2. T1D continuously treated with insulin within one year from diagnosis.
If the onset was after age 35, the presence of one or more of the following will also be required:
• documentation of the presence of circulating T1D-associated autoantibodies at diagnosis or at any other time
• history of hospitalization for DKA
• plasma C-peptide below the limit of detection with standard assay (with concurrent blood glucose >100 mg/dl)
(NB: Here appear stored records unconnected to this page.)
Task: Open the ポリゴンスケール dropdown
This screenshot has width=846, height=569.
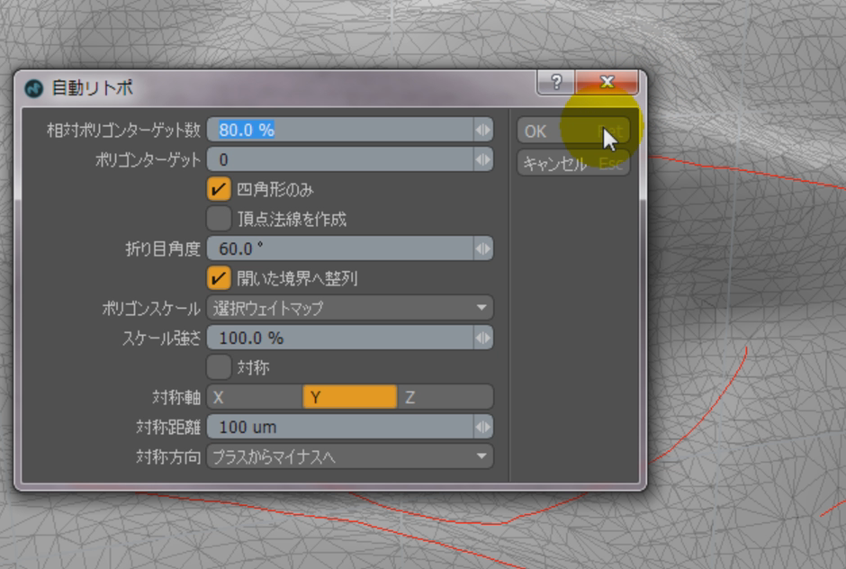Action: 350,308
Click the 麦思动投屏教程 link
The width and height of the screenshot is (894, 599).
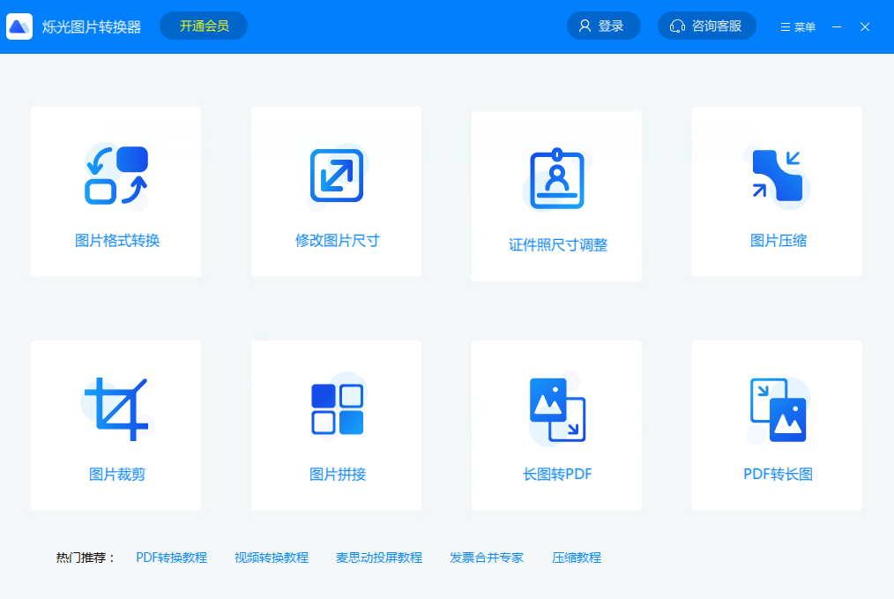click(378, 558)
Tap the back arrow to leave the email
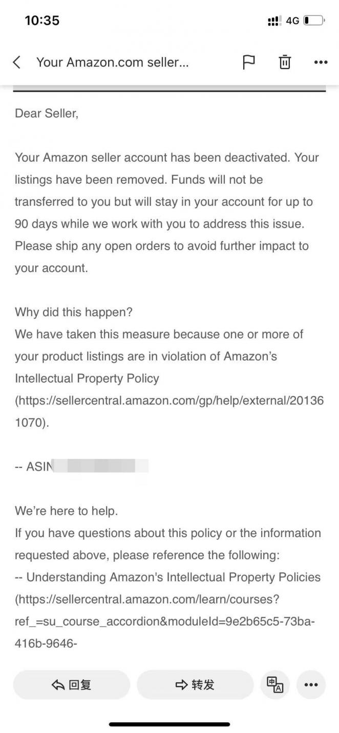 17,62
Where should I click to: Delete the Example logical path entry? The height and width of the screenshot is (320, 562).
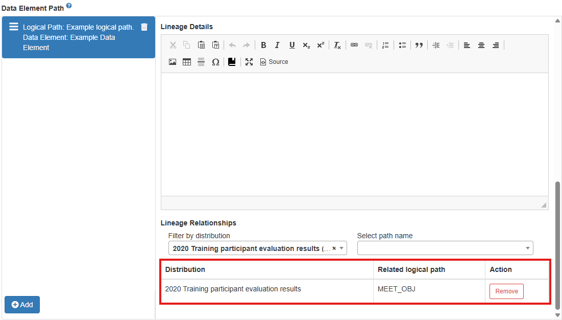144,27
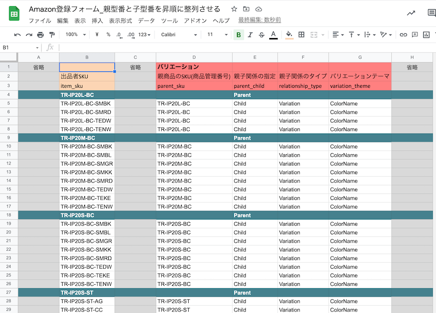Click the print icon

(x=40, y=34)
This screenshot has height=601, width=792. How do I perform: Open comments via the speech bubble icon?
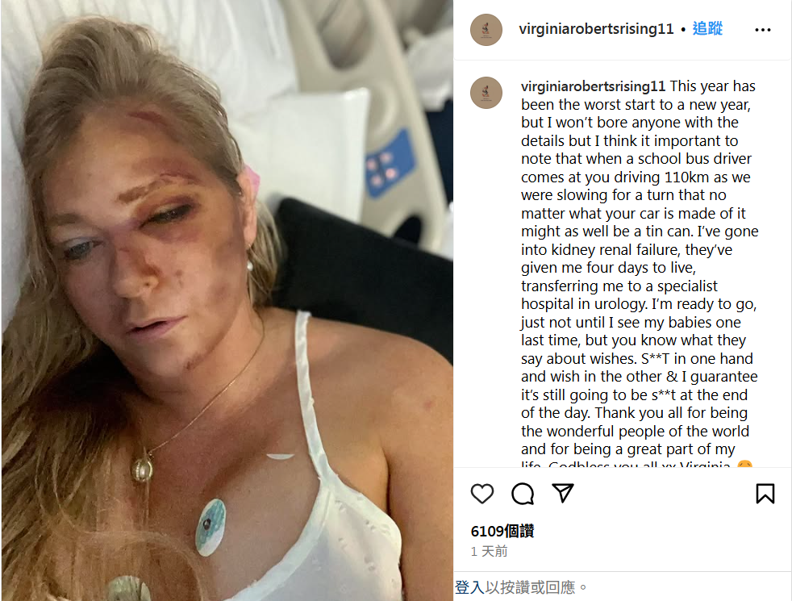(523, 494)
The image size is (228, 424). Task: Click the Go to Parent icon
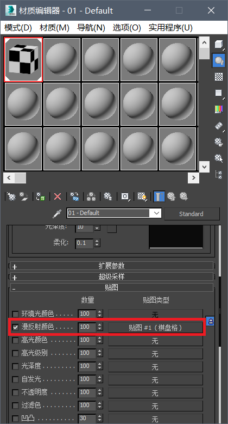click(172, 196)
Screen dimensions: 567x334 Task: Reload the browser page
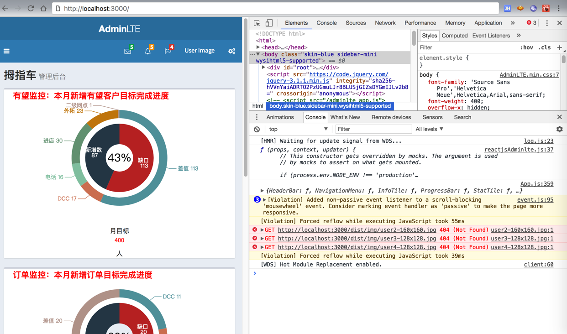tap(31, 8)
3. Duration of T1D ≥ 8 years.
4. Age 18-70 years.
5. History or presence of microalbuminuria or moderate macroalbuminuria, or evidence of declining kidney function regardless of history or presence of albuminuria and/or RAS Blocker treatment. Micro- or moderate macroalbuminuria will be defined as at least two out of three consecutive urinary albumin excretion rates [AERs] or albumin creatinine ratios [ACRs] taken at any time during the two years before screening or at screening in the 30-5000 mg/24 hr (20-3333 g/min) or 30-5000 mg/g range, respectively, if not on RASB agents, or in the 18-5000 mg/24 hr (12-3333 g/min) or 18-5000 mg/g range, respectively, if on RASB agents); Evidence of declining kidney function will be defined as an eGFR (CKD-EPI) decline ≥3.0 ml/min/1.73 m2/year, estimated from the slope derived from all the available serum creatinine measurements (including the one at screening assessment) from the previous 3 years. If at least 3 serum creatinine measures are not available in the previous 3 years, then the slope can be derived from creatinine values from the previous 5 years.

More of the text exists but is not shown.